I'm also taking two political science courses. The first is called Political Theory and Empire. I'm taking it for a half credit because otherwise I would have way too much work, between thesis and my other classes. The class is great. It's being taught by a smart and spunky female professor whose specialty involves looking at the contradictions between the imperial/paternalistic politics of (often liberal) political philosophers and their grand theories of government. The class is small, only seven people, and the discussions are lively. My favorite person in it is a history major (who happens to be dating a friend of mine) and who provides incisive commentary alongside an incredible sense of style that might have been more appropriate in some bygone era (although her clothing is fairly awesome in the present, it certainly has an anachronistic quality to it). The class is so fabulous that we have gotten out up to half an hour late because the discussions were so passionate and interesting.

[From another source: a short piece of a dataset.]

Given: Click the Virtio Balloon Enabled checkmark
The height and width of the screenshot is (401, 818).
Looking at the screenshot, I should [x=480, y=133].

My final class (other than thesis) is a political science course designed as a "research seminar," or, at least that is what my professor calls it. The class, called "What is Freedom?" is meant to culminate in a term paper that answers that question by discussing a particular point of view on freedom of some theorist. I am, obviously, going to write my term paper on Plato. However, the course is also designed around making sure that we cover a number of different critical approaches to freedom and discuss and debate them in class. However, we are also required to do a lot of outside reading as "backgroung" not technically on the syllabus, which is kind of problematic because it means that the class takes up much more time than a normal class. The professor is great-- I'm partially taking her class in the hope that she will write me a graduate school recommendation when the time comes.